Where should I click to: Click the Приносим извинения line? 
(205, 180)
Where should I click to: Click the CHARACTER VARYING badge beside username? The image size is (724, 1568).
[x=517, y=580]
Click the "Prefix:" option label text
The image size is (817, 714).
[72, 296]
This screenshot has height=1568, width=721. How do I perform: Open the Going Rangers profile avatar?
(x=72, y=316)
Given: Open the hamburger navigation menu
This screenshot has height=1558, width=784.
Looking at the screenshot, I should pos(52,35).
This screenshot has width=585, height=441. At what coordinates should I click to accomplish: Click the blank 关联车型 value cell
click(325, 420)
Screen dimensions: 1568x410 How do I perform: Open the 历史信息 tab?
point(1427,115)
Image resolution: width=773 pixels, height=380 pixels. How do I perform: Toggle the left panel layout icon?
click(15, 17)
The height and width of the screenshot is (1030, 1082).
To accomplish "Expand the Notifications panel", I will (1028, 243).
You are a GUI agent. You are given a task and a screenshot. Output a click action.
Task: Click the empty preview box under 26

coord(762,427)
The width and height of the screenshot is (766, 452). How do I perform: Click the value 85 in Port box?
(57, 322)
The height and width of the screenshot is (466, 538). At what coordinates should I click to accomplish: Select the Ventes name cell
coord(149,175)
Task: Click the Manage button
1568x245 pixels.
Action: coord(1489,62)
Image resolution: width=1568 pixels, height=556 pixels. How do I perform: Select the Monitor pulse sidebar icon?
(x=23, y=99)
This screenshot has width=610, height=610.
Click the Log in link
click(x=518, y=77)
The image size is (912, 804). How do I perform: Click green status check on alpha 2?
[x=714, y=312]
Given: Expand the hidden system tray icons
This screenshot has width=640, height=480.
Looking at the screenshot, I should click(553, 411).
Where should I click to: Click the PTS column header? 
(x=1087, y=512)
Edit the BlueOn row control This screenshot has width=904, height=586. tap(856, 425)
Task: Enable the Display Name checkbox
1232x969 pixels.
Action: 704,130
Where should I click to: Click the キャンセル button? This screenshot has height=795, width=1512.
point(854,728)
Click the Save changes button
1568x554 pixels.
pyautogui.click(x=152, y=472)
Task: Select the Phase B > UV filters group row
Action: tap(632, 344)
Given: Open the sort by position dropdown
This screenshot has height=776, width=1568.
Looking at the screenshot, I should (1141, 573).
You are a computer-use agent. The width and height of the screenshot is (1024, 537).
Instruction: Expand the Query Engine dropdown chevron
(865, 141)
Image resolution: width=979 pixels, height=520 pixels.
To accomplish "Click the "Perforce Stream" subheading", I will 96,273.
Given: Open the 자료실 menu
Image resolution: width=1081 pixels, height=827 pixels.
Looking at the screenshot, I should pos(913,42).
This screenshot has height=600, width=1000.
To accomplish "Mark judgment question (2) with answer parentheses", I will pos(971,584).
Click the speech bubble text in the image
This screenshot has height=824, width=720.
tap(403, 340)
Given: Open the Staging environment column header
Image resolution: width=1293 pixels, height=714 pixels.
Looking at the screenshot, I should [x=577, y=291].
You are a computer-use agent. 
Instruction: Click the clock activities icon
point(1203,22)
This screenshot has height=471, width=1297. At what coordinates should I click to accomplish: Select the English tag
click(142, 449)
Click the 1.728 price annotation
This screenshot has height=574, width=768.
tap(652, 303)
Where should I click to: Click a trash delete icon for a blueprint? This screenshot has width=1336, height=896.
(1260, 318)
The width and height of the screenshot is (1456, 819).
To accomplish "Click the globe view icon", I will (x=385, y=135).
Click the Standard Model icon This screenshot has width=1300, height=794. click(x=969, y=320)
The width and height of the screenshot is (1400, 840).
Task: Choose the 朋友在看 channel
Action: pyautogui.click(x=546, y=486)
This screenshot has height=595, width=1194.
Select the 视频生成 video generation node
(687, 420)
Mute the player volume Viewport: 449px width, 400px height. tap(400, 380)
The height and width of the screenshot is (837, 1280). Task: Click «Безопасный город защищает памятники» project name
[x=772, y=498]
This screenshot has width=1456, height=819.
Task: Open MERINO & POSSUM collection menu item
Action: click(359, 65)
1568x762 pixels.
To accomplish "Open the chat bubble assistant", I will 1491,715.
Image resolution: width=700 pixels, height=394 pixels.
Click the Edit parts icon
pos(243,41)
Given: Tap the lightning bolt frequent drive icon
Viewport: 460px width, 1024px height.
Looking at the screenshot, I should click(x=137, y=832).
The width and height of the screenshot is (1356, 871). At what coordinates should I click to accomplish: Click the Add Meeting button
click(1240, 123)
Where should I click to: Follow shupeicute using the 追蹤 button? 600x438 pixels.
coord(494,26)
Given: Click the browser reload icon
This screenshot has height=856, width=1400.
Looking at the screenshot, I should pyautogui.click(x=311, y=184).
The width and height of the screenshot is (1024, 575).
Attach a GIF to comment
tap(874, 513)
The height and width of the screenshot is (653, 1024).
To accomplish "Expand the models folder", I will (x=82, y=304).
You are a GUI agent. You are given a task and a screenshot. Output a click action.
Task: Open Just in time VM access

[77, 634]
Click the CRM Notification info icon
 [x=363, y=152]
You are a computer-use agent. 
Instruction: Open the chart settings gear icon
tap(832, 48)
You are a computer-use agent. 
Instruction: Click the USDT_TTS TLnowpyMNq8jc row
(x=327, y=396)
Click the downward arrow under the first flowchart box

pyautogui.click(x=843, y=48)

------------------------------------------------

→ **Given instruction**: Copy all of the data above line for line, with no changes.

→ **Correct result**:
Where should I click to: Click the Приносим извинения line? 
(205, 180)
Where should I click to: Click the CHARACTER VARYING badge beside username? The image size is (724, 1568).
[x=517, y=580]
Click the "Prefix:" option label text
The image size is (817, 714).
[72, 296]
This screenshot has height=1568, width=721. How do I perform: Open the Going Rangers profile avatar?
(x=72, y=316)
Given: Open the hamburger navigation menu
This screenshot has height=1558, width=784.
Looking at the screenshot, I should pos(52,35).
This screenshot has width=585, height=441. At what coordinates should I click to accomplish: Click the blank 关联车型 value cell
click(325, 420)
Screen dimensions: 1568x410 How do I perform: Open the 历史信息 tab?
point(1427,115)
Image resolution: width=773 pixels, height=380 pixels. How do I perform: Toggle the left panel layout icon?
click(15, 17)
The height and width of the screenshot is (1030, 1082).
To accomplish "Expand the Notifications panel", I will (1028, 243).
You are a GUI agent. You are given a task and a screenshot. Output a click action.
Task: Click the empty preview box under 26

coord(762,427)
The width and height of the screenshot is (766, 452). How do I perform: Click the value 85 in Port box?
(57, 322)
The height and width of the screenshot is (466, 538). At what coordinates should I click to accomplish: Select the Ventes name cell
coord(149,175)
Task: Click the Manage button
1568x245 pixels.
Action: coord(1489,62)
Image resolution: width=1568 pixels, height=556 pixels. How do I perform: Select the Monitor pulse sidebar icon?
(x=23, y=99)
This screenshot has width=610, height=610.
Click the Log in link
click(x=518, y=77)
The image size is (912, 804). How do I perform: Click green status check on alpha 2?
[x=714, y=312]
Given: Expand the hidden system tray icons
This screenshot has width=640, height=480.
Looking at the screenshot, I should click(553, 411).
Where should I click to: Click the PTS column header? 
(x=1087, y=512)
Edit the BlueOn row control This screenshot has width=904, height=586. tap(856, 425)
Task: Enable the Display Name checkbox
1232x969 pixels.
Action: 704,130
Where should I click to: Click the キャンセル button? This screenshot has height=795, width=1512.
point(854,728)
Click the Save changes button
1568x554 pixels.
pyautogui.click(x=152, y=472)
Task: Select the Phase B > UV filters group row
Action: tap(632, 344)
Given: Open the sort by position dropdown
This screenshot has height=776, width=1568.
Looking at the screenshot, I should (1141, 573).
You are a computer-use agent. The width and height of the screenshot is (1024, 537).
Instruction: Expand the Query Engine dropdown chevron
(865, 141)
Image resolution: width=979 pixels, height=520 pixels.
To accomplish "Click the "Perforce Stream" subheading", I will 96,273.
Given: Open the 자료실 menu
Image resolution: width=1081 pixels, height=827 pixels.
Looking at the screenshot, I should pos(913,42).
This screenshot has height=600, width=1000.
To accomplish "Mark judgment question (2) with answer parentheses", I will pos(971,584).
Click the speech bubble text in the image
This screenshot has height=824, width=720.
tap(403, 340)
Given: Open the Staging environment column header
Image resolution: width=1293 pixels, height=714 pixels.
Looking at the screenshot, I should [x=577, y=291].
You are a computer-use agent. 
Instruction: Click the clock activities icon
point(1203,22)
This screenshot has height=471, width=1297. At what coordinates should I click to accomplish: Select the English tag
click(142, 449)
Click the 1.728 price annotation
This screenshot has height=574, width=768.
tap(652, 303)
Where should I click to: Click a trash delete icon for a blueprint? This screenshot has width=1336, height=896.
(1260, 318)
The width and height of the screenshot is (1456, 819).
To accomplish "Click the globe view icon", I will (x=385, y=135).
Click the Standard Model icon This screenshot has width=1300, height=794. click(x=969, y=320)
The width and height of the screenshot is (1400, 840).
Task: Choose the 朋友在看 channel
Action: pyautogui.click(x=546, y=486)
This screenshot has height=595, width=1194.
Select the 视频生成 video generation node
(687, 420)
Mute the player volume Viewport: 449px width, 400px height. tap(400, 380)
The height and width of the screenshot is (837, 1280). Task: Click «Безопасный город защищает памятники» project name
[x=772, y=498]
This screenshot has width=1456, height=819.
Task: Open MERINO & POSSUM collection menu item
Action: click(359, 65)
1568x762 pixels.
To accomplish "Open the chat bubble assistant", I will 1491,715.
Image resolution: width=700 pixels, height=394 pixels.
Click the Edit parts icon
pos(243,41)
Given: Tap the lightning bolt frequent drive icon
Viewport: 460px width, 1024px height.
Looking at the screenshot, I should click(x=137, y=832).
The width and height of the screenshot is (1356, 871). At what coordinates should I click to accomplish: Click the Add Meeting button
click(1240, 123)
Where should I click to: Follow shupeicute using the 追蹤 button? 600x438 pixels.
coord(494,26)
Given: Click the browser reload icon
This screenshot has height=856, width=1400.
Looking at the screenshot, I should pyautogui.click(x=311, y=184).
The width and height of the screenshot is (1024, 575).
Attach a GIF to comment
tap(874, 513)
The height and width of the screenshot is (653, 1024).
To accomplish "Expand the models folder", I will (x=82, y=304).
You are a GUI agent. You are given a task and a screenshot. Output a click action.
Task: Open Just in time VM access

[77, 634]
Click the CRM Notification info icon
 [x=363, y=152]
You are a computer-use agent. 
Instruction: Open the chart settings gear icon
tap(832, 48)
You are a computer-use agent. 
Instruction: Click the USDT_TTS TLnowpyMNq8jc row
(x=327, y=396)
Click the downward arrow under the first flowchart box

pyautogui.click(x=843, y=48)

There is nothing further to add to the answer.